## Listed entries
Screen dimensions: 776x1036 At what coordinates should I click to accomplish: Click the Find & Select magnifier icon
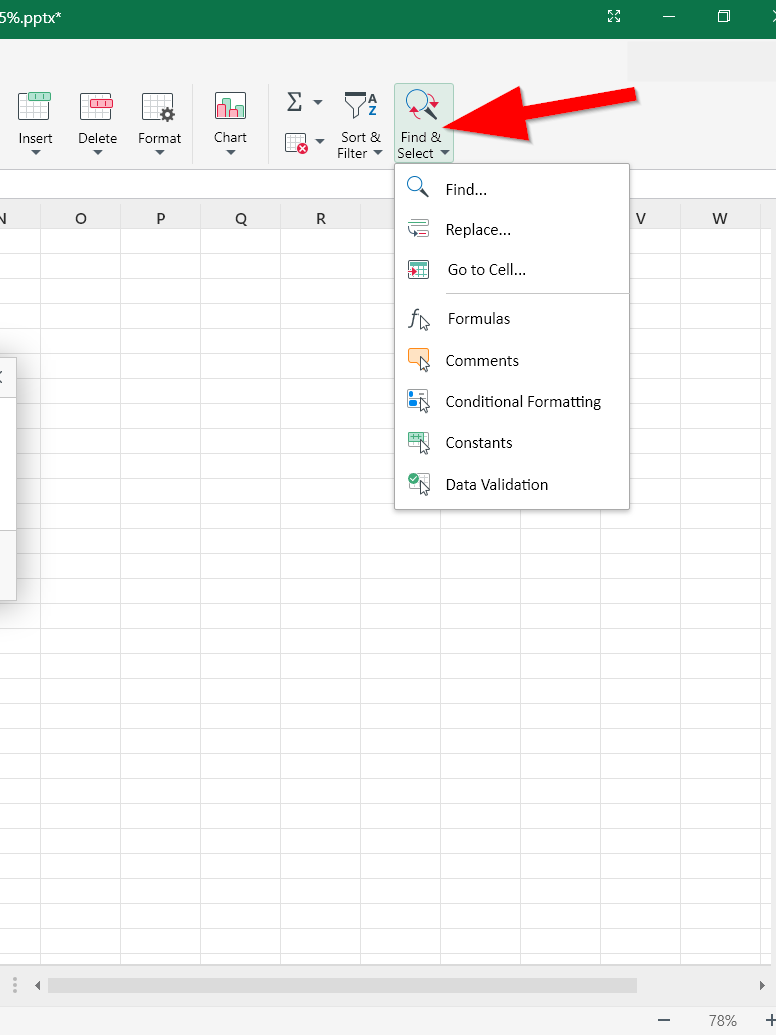422,106
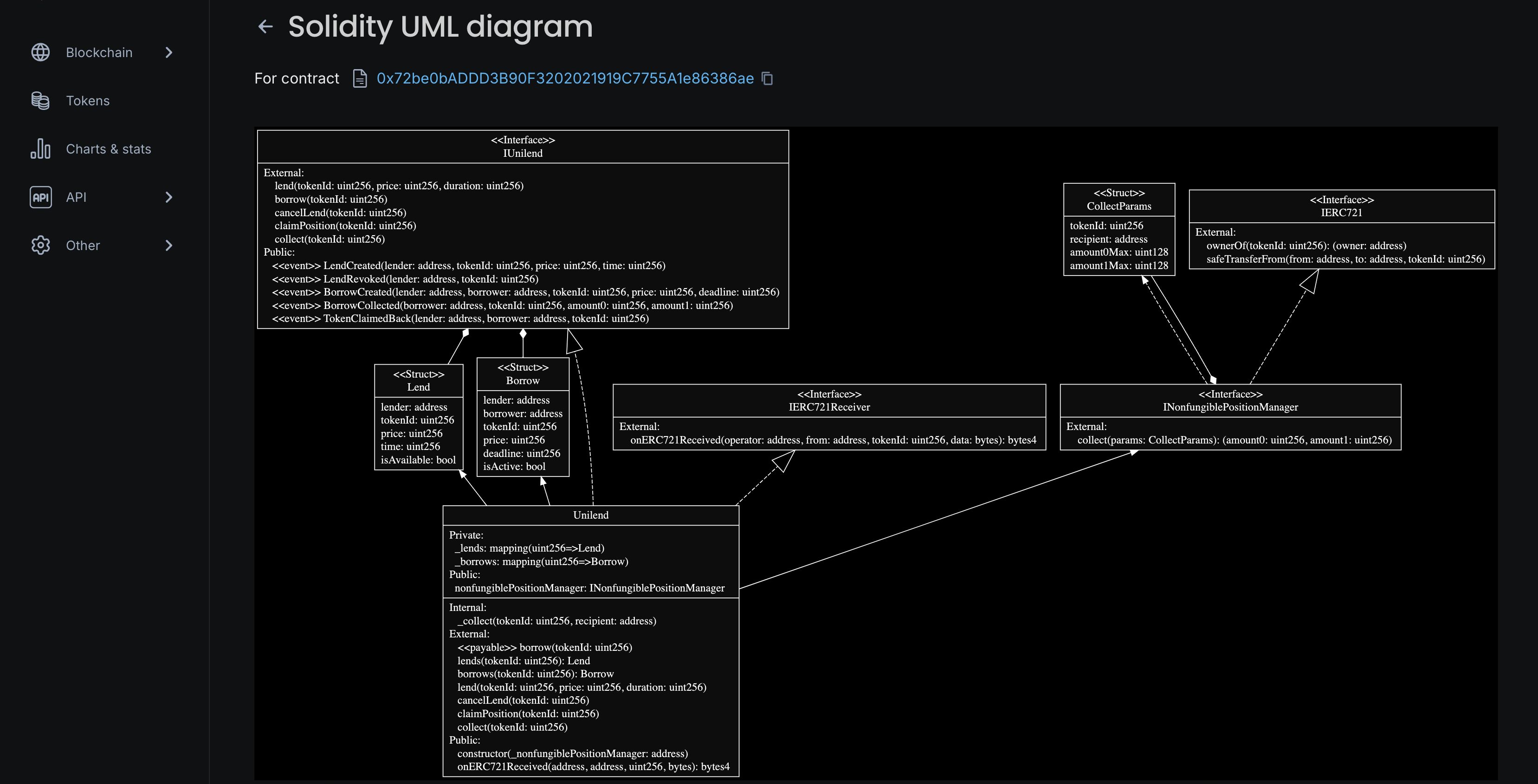The width and height of the screenshot is (1538, 784).
Task: Click the copy contract address icon
Action: point(768,78)
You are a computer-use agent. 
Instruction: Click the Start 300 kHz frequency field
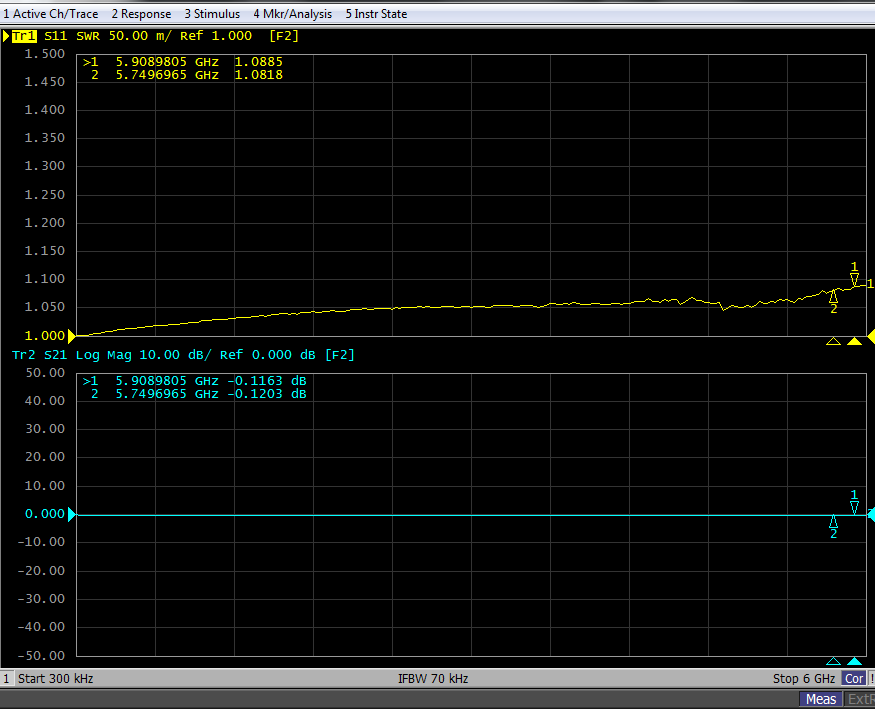[x=55, y=678]
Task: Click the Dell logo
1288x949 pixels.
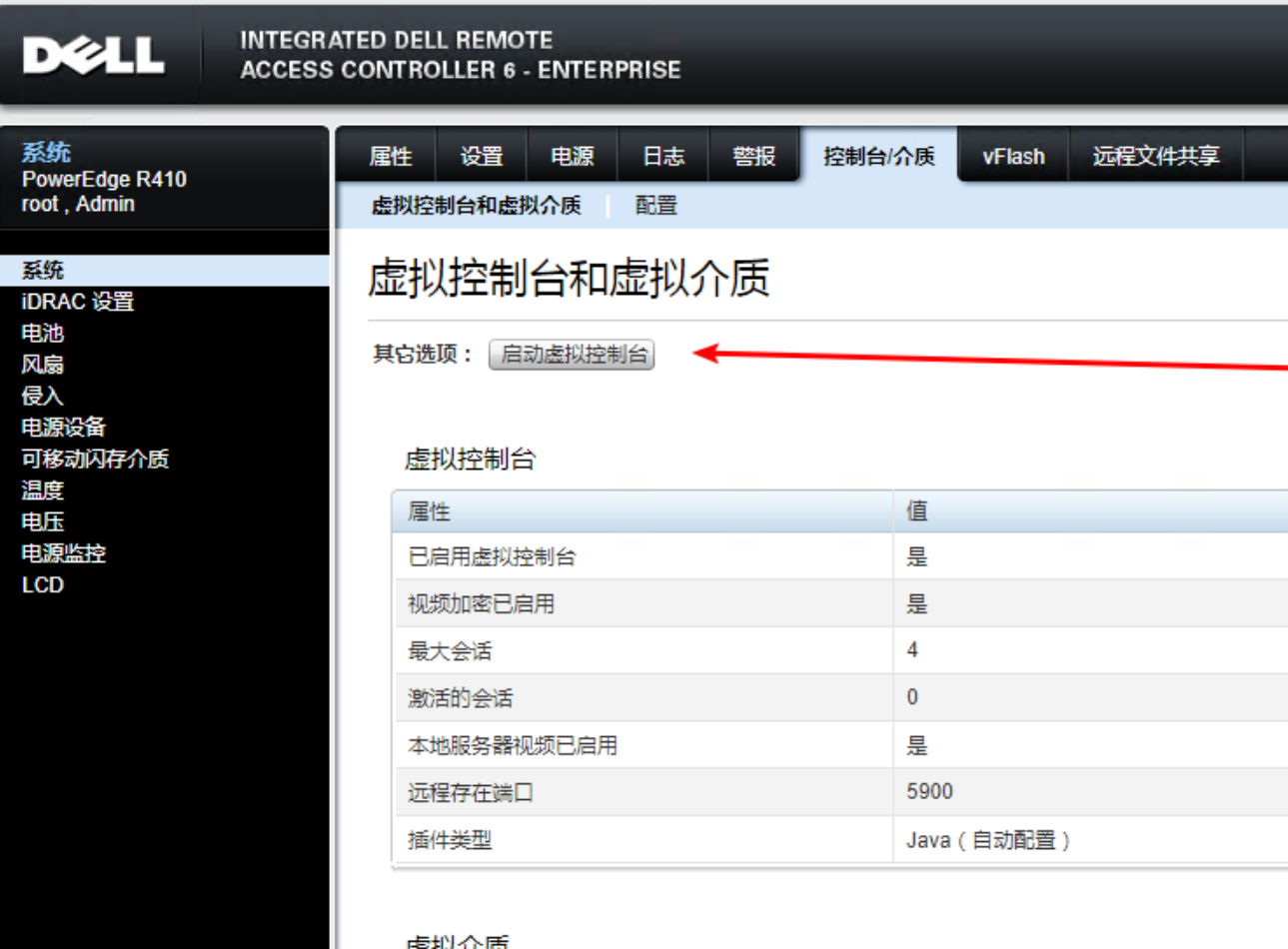Action: click(93, 56)
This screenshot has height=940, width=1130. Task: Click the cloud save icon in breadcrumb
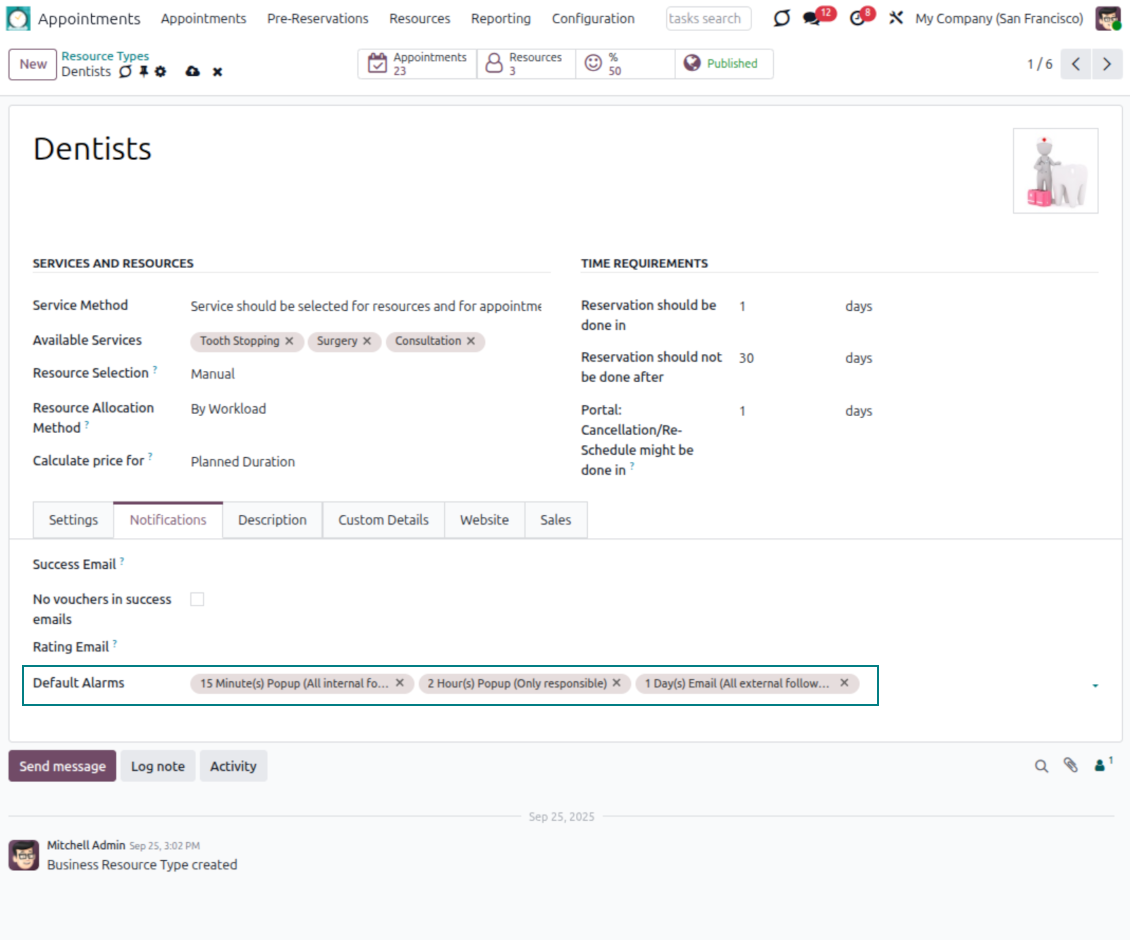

## Directions
Recast the lines from the one holding "Task: Click the Dell logo" through the end of the material, inclusive, as a Markdown table with the columns Row and Material line, giving each line its own numbered row. Skip blank lines and leave the pictures out.

## Result
| Row | Material line |
|---|---|
| 1 | Task: Click the Dell logo |
| 2 | 1288x949 pixels. |
| 3 | Action: click(93, 56) |
| 4 | This screenshot has height=940, width=1130. Task: Click the cloud save icon in breadcrumb |